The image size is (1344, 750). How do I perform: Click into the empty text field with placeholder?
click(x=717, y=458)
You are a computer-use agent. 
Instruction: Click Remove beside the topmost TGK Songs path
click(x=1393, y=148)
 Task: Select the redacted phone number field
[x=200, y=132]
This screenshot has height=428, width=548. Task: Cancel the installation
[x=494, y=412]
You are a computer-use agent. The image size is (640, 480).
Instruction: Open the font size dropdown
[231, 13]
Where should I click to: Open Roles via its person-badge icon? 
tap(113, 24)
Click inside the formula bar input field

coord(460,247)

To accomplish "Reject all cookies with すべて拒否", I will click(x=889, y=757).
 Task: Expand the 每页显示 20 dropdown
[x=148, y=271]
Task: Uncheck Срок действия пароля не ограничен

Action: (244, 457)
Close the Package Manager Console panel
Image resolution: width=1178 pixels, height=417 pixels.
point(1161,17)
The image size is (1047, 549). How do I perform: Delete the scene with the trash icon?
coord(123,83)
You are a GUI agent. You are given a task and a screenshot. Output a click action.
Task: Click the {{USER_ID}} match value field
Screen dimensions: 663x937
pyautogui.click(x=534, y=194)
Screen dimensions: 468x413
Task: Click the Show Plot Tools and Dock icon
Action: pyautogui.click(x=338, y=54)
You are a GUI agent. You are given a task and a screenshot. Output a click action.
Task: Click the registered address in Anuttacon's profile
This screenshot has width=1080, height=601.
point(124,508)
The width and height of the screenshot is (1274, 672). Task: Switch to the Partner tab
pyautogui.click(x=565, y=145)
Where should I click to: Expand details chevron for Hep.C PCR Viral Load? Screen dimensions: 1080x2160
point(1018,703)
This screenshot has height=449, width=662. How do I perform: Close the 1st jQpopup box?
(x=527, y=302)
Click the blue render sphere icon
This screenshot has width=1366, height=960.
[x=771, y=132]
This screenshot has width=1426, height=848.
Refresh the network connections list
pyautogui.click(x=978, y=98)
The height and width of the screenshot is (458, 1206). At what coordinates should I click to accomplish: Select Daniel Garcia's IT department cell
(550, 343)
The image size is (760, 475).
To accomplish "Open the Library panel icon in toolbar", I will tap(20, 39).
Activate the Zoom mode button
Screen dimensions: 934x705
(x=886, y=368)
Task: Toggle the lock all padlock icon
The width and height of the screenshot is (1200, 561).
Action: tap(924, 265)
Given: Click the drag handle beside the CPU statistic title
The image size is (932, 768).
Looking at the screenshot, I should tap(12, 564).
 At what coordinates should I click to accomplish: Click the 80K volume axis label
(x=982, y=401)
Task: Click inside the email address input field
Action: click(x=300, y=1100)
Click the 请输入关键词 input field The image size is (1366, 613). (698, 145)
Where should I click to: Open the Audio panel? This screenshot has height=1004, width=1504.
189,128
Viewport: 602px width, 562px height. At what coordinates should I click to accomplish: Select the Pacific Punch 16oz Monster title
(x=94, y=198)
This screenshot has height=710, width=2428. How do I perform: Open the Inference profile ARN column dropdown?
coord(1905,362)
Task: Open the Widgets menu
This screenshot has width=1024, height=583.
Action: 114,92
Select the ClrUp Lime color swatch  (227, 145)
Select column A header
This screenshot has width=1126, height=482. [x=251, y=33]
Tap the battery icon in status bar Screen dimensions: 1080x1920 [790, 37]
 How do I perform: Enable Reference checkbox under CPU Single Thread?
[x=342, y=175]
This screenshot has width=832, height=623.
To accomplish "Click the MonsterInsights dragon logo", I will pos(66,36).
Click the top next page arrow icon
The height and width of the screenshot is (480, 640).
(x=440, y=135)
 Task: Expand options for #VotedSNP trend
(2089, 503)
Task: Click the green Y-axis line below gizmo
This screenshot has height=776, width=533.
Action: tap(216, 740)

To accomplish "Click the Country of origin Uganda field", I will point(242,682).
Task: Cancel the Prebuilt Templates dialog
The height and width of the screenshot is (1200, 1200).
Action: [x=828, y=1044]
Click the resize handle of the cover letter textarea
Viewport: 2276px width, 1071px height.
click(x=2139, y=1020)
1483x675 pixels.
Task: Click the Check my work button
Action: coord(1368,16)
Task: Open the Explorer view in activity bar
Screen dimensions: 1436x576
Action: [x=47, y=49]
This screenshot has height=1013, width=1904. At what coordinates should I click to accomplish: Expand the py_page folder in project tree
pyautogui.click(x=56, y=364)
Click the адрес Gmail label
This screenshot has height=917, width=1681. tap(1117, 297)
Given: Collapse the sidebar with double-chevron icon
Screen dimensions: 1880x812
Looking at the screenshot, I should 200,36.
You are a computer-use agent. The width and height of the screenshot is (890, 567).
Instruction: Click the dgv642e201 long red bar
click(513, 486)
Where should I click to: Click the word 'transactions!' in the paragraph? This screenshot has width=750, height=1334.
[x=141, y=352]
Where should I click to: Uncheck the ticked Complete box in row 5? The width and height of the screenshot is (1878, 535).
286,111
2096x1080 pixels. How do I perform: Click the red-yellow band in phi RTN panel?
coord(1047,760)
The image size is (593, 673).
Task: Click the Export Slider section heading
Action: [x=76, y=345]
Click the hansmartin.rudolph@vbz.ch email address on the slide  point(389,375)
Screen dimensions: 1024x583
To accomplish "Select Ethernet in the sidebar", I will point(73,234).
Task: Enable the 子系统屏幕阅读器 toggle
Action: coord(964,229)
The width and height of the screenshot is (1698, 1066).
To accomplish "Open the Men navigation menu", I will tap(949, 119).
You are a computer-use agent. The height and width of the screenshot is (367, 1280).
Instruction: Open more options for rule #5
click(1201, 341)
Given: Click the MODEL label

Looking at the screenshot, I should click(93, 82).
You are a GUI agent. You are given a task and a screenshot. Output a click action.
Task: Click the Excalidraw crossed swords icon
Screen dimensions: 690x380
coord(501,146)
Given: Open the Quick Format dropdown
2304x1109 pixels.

Your assignment:
Take from the listing above each line containing "menu".

Written solution:
Task: Open the Widgets menu
To accomplish "Open the Men navigation menu", I will tap(949, 119).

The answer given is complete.